Ani: You know, if I go back to the days when I lived in South Africa, my kids would probably give you this answer… Let me ask you – how do you eat an elephant? One bite at a time! That’s how. So that’s always been my policy, too. You can try and have grandiose plans, but unless you put one foot in front of the other with your objective in mind, you’ll never get to where you’re headed. In my case, I put my revenue goals in front, and that helps me focus on what matters.

Perhaps a more structured approach is the Eisenhower matrix. This helps you view every task from the perspective of how urgent and/or important it is. Generally in life, you’ll find that a lot of the time, whether in your personal or professional life, you spend your time trying to fix urgent, but unimportant things. For example, someone IMs you and asks you for something, and you go down a rabbit hole trying to get it done. I try to avoid that by focusing on what’s important, rather than urgent. That’s how you avoid fires, or all-hands-on-deck situations.

Of course, in today’s market, everything feels, or tends to be urgent. Everything is a function of time. And then there are cases where the urgency just makes something important. It may not be important in the long term, but if it’s on fire, it needs to be put out, right? And that’s exactly the problem. Let’s turn to another example. If you get health checkups once a year, and your doctor says that your cholesterol is high, and your weight is verging toward a place where you don’t need to be, what do you do? You now need to focus on a few other things about your health, or you’ll have a heart attack, or a stroke. At that point, things would be urgent, requiring a rush to the hospital and other steps. On the other hand, if you take the doctor’s input and start changing your habits, such as switching to intermittent fasting, you can lose weight and at the same time reduce your chances of heart disease and stroke. As a result, you’re in better shape to handle more important things – and that too, better than you did before.
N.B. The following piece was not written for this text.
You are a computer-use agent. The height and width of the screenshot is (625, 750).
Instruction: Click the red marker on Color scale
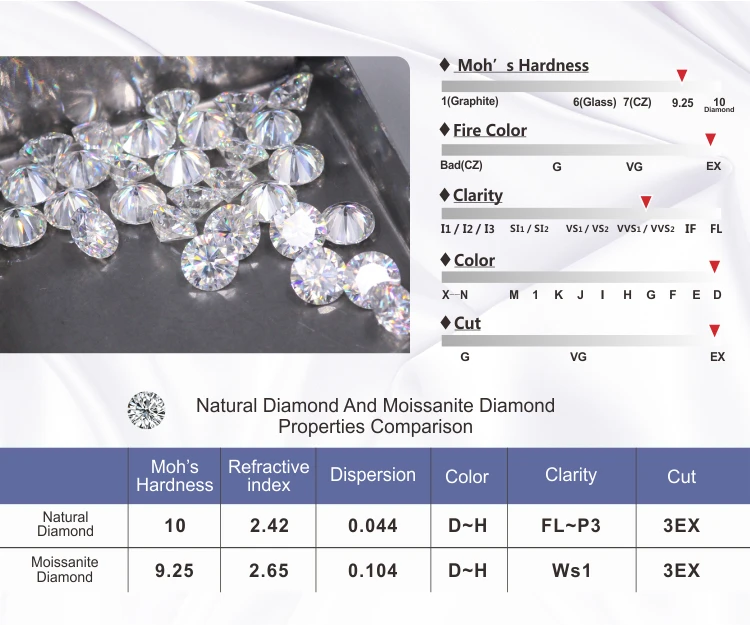(x=714, y=266)
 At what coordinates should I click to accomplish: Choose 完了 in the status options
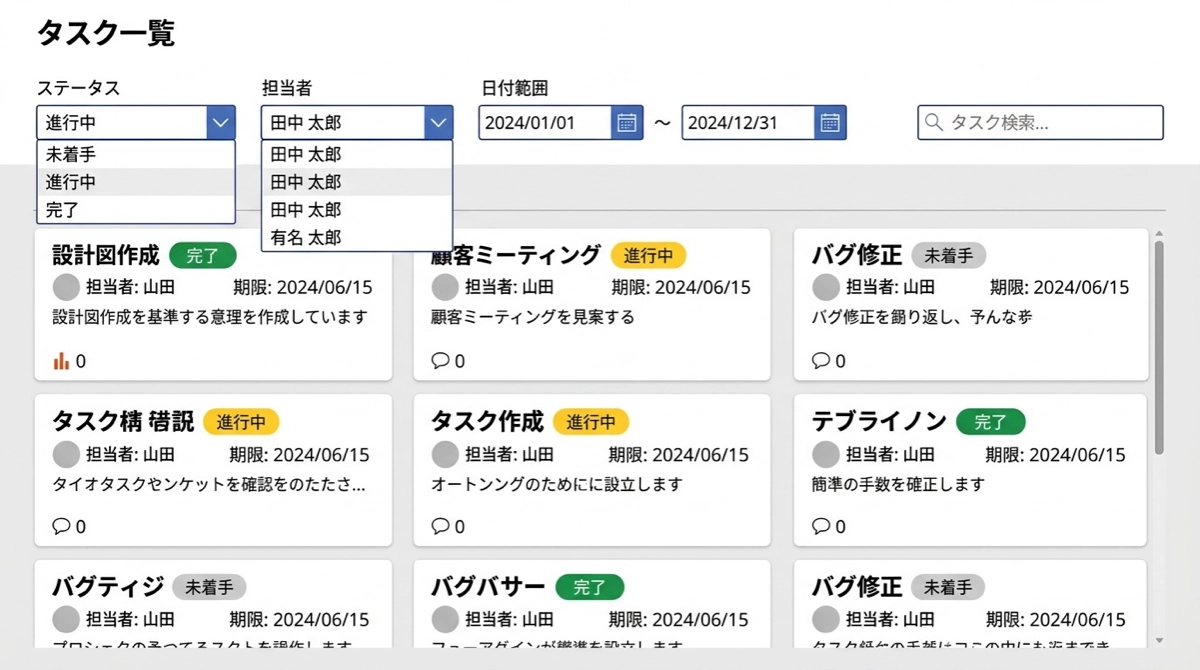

In essence, everything can be slotted into the urgent-important matrix, and you’ll find that most of the time, when things become urgent, they are triggered because you did not focus on what was important at an earlier time.

Q. That’s a terrific philosophy. To wrap up, is there anything that you can think of to share with us about your experience at Joveo, about stepping into your role here?

Ani: One of the things that I started focusing on straight off the bat was setting thresholds for the team and for the business, to keep efforts focused on where we make more money.

The aim is to stay focused on the net revenue, versus trying to close deals, regardless of whether or not they make adequate money. And when we are in a position to deliver the results that our customers want, we naturally make more money from a margin perspective. That’s a win from the customer’s perspective, and it’s a win for us. My favorite win-win formula, for the win!